> Görevin amacı
Aşağıdaki "Özleştik" başlıklı metnin tamamını hiçbir değişiklik yapmadan birebir yazar mısın?

> Verilen metin
Özleştik

 Her şey sağlık durumumuz olarak kötü giderken iyi giden çirkinimle olan ilişkimiz. Onu o kadar çok özlüyorum ki ona doyamadığım için kavga etmek içimden gelmiyor. Zaten sorun kavga edecek kadar iyi değiliz. Sürekli yaşlı neneler dedeler gibi bir yerimiz ağrıyor. Bu sıkıntıların içinde yine de birbirimize takılıp gülebiliyoruz. Görüntülü konuşurken hala pamuk yanaklarını ısırmayı özleyebiliyorum. Şşşt ona öpmek istiyorum dedim halbuki dişlerim kaşınıyor görünce ağzım sulanıyor ısırmak istiyorum. İnsanın sevdiğini ısırmak istemesi nasıl sapkınca bir boyut? 😅 EE ama ben onu yerim. Bende böyle seviyorum ne yapayım...

Bu hayatta rutinlerimin bozulmasına sinir olduğumdan daha fazla sinir olduğum bir şey varsa o da koşumun herhangi bir sebepten yarım kalmasıdır. Sinirlenme sebeplerim içinde bu ilk üçe girer. Dün koşarken dişim çok ağırdığı için bir hınçla yarım bırakıp dişçiye gittim. Gargara ve ağrı kesicilerle günümü geçiriyorum yoksa geçmiyor. Acıya tahammül seviyem bir hafta sonra tamamen tükendi. Huzursuzluğumu saklayacak ne halim ne de isteğim kaldı. Hiçbir şey yapmak istemiyorum ağrım varken. Bugünde biraz böyle bir gündü. Başka bir zaman olsa koşum yarım kaldı diye muhteşem bir azimle bugün de koşmaya giderdim ancak ağzıma hava dolarken sızlayan dişim beni evde tuttu. Ha istemiyor muyum? Tabiki de istiyorum. Sadece tekrar yarım kalma ihtimalini göze alamadığım için bugünlük her şeye mola verdim. Çirkinimin de bomboş bir zaman diliminde dinlenmeye ihtiyacı var. (Benimle).

> Sağlanan materyal
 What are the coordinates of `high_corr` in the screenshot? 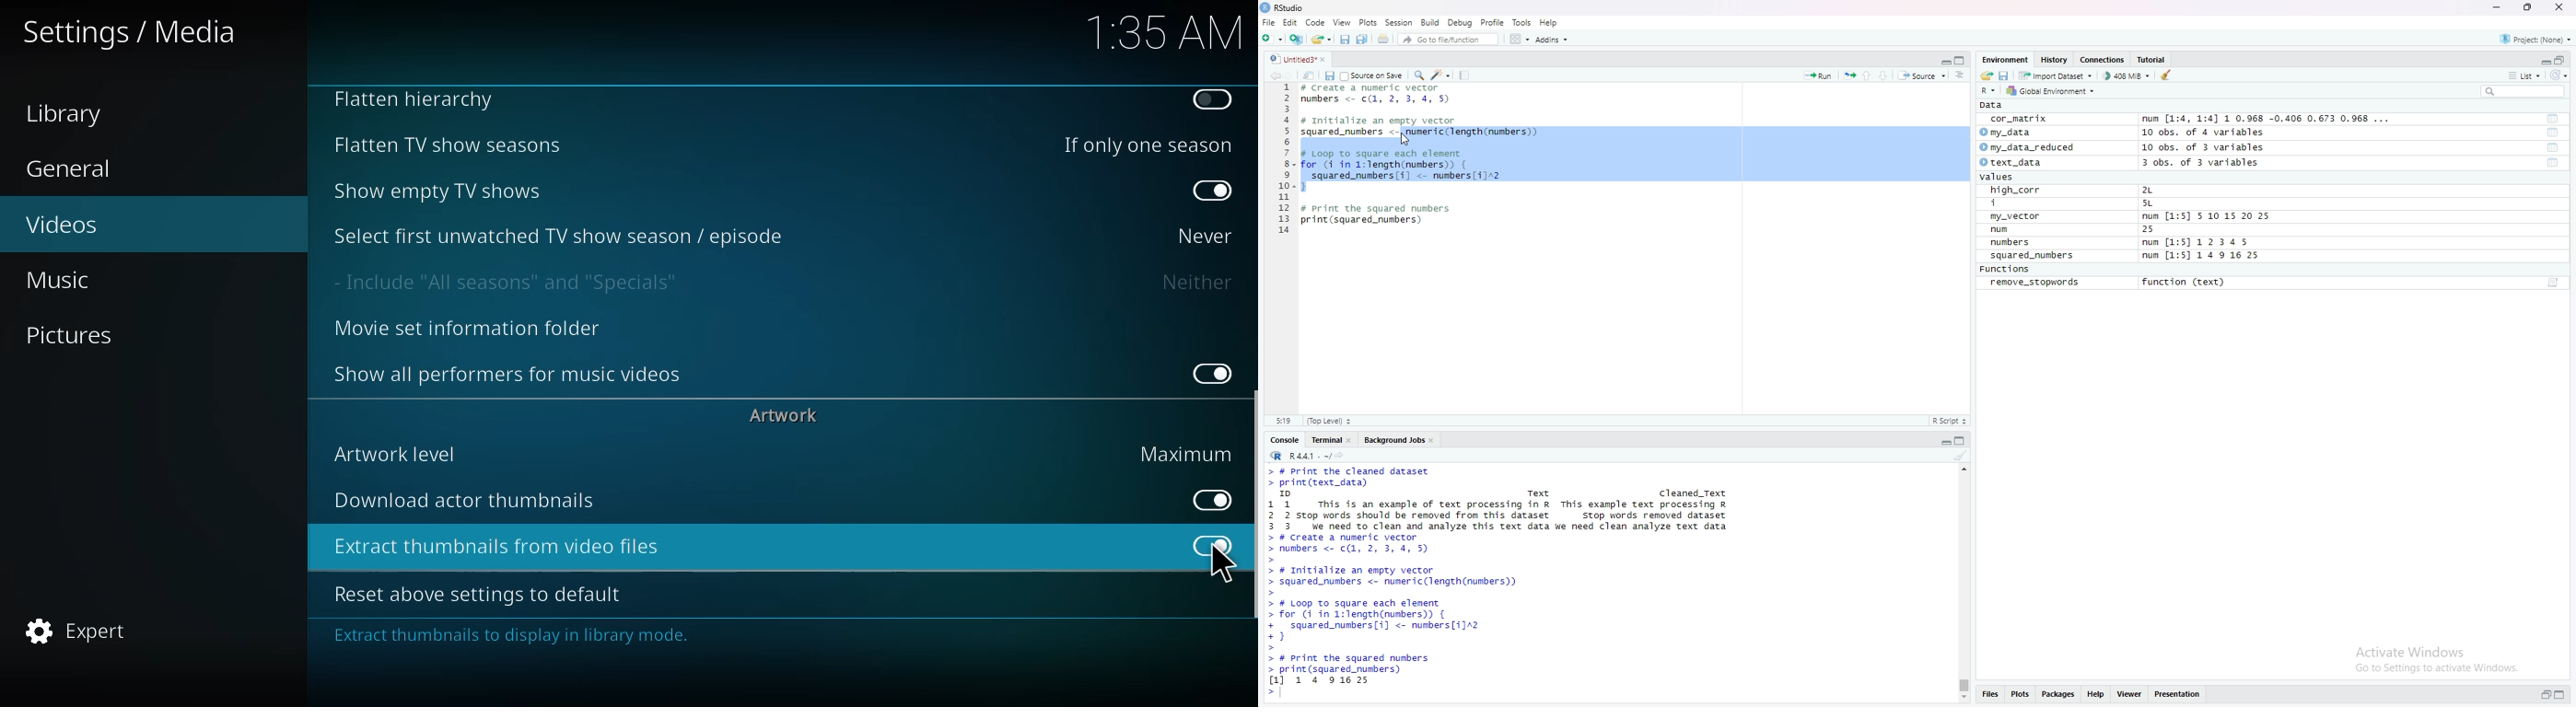 It's located at (2017, 190).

> Görev yanıtı
Özleştik

 Her şey sağlık durumumuz olarak kötü giderken iyi giden çirkinimle olan ilişkimiz. Onu o kadar çok özlüyorum ki ona doyamadığım için kavga etmek içimden gelmiyor. Zaten sorun kavga edecek kadar iyi değiliz. Sürekli yaşlı neneler dedeler gibi bir yerimiz ağrıyor. Bu sıkıntıların içinde yine de birbirimize takılıp gülebiliyoruz. Görüntülü konuşurken hala pamuk yanaklarını ısırmayı özleyebiliyorum. Şşşt ona öpmek istiyorum dedim halbuki dişlerim kaşınıyor görünce ağzım sulanıyor ısırmak istiyorum. İnsanın sevdiğini ısırmak istemesi nasıl sapkınca bir boyut? 😅 EE ama ben onu yerim. Bende böyle seviyorum ne yapayım...

Bu hayatta rutinlerimin bozulmasına sinir olduğumdan daha fazla sinir olduğum bir şey varsa o da koşumun herhangi bir sebepten yarım kalmasıdır. Sinirlenme sebeplerim içinde bu ilk üçe girer. Dün koşarken dişim çok ağırdığı için bir hınçla yarım bırakıp dişçiye gittim. Gargara ve ağrı kesicilerle günümü geçiriyorum yoksa geçmiyor. Acıya tahammül seviyem bir hafta sonra tamamen tükendi. Huzursuzluğumu saklayacak ne halim ne de isteğim kaldı. Hiçbir şey yapmak istemiyorum ağrım varken. Bugünde biraz böyle bir gündü. Başka bir zaman olsa koşum yarım kaldı diye muhteşem bir azimle bugün de koşmaya giderdim ancak ağzıma hava dolarken sızlayan dişim beni evde tuttu. Ha istemiyor muyum? Tabiki de istiyorum. Sadece tekrar yarım kalma ihtimalini göze alamadığım için bugünlük her şeye mola verdim. Çirkinimin de bomboş bir zaman diliminde dinlenmeye ihtiyacı var. (Benimle).